On a continué vers Pécs où j’étais heureuse de revoir nos anciens biens dans la ville puis Komlò et bien sûr Jànosi et de faire partager mon émotion à Stéphane et à Noureddine. Vera et Claire nous ont rejoints et nous faisions ensemble des excursions à la piscine balnéaire avec les enfants, dont Gàbor, le fils de Vera. Tout ce monde dans la petite R5 orange, les enfants dans le coffre à bagages où ils ne cessaient de rigoler. Le soir au retour tout était fermé à Pécs, on est allé au « Grand hôtel Ponnonia » où il n’y avait plus rien à manger. Ils ont vidé un frigidaire pour un pique-nique froid et en nous entendant parler ils ont ajouté un drapeau français.

À Budapest, Noureddine participait à un colloque de sociologues qui se tenait à l’Hôtel Gellért, une réception somptueuse qui tranchait avec notre vie spartiate. On a rencontré ses collègues hongrois qui étaient à l’époque à la pointe des recherches, je découvrais par eux le monde intellectuel du pays. Plusieurs ont mené des investigations et ont publié des textes mal vus par le régime. Par la suite, certains ont dû s’expatrier, c’est ainsi que le régime résolvait à cette époque le problème des opposants.

Ensuite, j’accompagnais Claire chez ces amis artistes à Budapest. Miklos Erdély et sa femme Zuszsa Szenes nous ont chaleureusement accueillis. Miklòs était le pape de l’avant-garde à l’époque et on se livrait à de grandes discussions sur l’art.
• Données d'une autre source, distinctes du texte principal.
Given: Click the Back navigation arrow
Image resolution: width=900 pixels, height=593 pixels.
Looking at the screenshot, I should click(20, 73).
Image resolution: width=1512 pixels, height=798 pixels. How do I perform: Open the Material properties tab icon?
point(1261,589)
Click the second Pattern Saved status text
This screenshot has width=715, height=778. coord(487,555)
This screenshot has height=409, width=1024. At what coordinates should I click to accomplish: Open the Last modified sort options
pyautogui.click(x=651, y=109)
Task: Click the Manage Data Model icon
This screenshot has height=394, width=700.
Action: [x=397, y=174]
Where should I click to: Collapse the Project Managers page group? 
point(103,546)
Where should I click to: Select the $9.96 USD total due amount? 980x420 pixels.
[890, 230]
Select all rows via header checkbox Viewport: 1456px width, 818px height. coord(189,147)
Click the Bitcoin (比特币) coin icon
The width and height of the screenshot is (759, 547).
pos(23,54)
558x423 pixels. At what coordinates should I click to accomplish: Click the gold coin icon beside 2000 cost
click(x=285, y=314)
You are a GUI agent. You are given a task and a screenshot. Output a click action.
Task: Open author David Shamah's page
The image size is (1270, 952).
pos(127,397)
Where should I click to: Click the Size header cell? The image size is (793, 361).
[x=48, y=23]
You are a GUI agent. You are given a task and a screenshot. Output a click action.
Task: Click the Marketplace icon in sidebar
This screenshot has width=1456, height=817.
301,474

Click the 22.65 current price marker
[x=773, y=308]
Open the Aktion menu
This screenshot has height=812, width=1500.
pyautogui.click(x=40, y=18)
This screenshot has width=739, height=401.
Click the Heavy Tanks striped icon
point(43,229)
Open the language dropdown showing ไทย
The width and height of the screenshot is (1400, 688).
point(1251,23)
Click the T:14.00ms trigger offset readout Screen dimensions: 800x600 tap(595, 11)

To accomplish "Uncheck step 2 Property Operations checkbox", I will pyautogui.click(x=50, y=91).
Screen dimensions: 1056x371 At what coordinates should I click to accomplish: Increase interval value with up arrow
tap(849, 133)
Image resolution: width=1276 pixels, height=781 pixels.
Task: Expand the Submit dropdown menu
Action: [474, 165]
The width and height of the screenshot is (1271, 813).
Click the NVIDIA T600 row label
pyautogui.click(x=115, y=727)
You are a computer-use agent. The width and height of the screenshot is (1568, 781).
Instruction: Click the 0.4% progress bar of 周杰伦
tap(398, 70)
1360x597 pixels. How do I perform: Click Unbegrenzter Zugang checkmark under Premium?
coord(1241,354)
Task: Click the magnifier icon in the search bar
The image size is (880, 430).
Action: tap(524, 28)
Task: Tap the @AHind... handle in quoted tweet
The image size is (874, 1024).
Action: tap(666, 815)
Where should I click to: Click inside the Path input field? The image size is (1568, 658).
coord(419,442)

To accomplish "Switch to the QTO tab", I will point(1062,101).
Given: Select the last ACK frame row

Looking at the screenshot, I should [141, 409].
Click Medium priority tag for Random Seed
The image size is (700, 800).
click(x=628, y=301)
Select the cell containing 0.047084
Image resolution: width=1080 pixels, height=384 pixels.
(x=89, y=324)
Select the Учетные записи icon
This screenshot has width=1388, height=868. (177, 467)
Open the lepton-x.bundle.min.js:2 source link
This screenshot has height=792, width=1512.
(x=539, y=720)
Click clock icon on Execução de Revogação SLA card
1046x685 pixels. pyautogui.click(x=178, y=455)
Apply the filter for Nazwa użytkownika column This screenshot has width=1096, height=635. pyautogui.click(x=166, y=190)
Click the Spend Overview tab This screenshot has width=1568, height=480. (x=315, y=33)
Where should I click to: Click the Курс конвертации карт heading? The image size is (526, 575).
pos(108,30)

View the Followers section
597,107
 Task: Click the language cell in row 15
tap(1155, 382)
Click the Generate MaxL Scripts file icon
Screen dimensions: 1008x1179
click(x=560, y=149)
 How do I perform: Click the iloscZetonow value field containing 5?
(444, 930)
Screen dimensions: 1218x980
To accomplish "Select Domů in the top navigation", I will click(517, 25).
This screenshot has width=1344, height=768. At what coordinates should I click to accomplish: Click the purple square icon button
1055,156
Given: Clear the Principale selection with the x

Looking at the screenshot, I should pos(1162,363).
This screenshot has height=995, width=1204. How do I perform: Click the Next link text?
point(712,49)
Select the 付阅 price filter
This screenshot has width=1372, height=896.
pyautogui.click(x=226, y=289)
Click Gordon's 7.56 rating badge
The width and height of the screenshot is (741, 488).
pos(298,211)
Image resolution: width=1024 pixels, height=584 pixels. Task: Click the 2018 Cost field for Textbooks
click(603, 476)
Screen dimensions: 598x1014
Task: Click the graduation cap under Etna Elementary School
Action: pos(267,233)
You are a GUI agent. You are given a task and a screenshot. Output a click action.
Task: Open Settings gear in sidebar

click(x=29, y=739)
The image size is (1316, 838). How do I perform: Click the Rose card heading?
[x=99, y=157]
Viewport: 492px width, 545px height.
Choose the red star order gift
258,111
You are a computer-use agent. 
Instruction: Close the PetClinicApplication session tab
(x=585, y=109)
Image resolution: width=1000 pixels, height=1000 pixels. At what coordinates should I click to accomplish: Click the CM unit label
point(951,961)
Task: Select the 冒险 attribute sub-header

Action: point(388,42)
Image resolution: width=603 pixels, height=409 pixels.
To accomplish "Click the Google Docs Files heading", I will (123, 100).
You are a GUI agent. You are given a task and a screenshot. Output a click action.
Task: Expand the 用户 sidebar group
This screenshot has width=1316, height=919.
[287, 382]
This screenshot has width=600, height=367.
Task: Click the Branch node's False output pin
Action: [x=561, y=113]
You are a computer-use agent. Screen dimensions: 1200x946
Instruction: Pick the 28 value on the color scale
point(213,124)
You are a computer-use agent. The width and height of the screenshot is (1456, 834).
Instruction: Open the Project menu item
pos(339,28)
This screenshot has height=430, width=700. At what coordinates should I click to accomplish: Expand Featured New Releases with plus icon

Stéphane était avec nous partout, parfois il piquait des crises de colère ou d’angoisse que personne ne pouvait arrêter. Zsuzsa s’en souvenait des années après. Dans notre ancien quartier avec un jardin plein de fleurs, ils avaient une belle villa de famille, je m’y sentais d’autant plus chez moi.

Noureddine a pris la décision de rester à Paris et d’y organiser sa vie professionnelle. Il donnait des cours dans différentes universités à Paris l et autres institutions privées. Nous travaillons très dur pour nous créer une situation, moi avec mes bijoux, car je ne vendais pas suffisamment d’œuvres et lui avec ses cours.

Ce travail d’artisanat et de contacts pour organiser les ventes me prenait beaucoup de temps et j’étais souvent empêchée de peindre, ce qui m’était très douloureux. Je luttais pour chaque instant. C’était un arrachement.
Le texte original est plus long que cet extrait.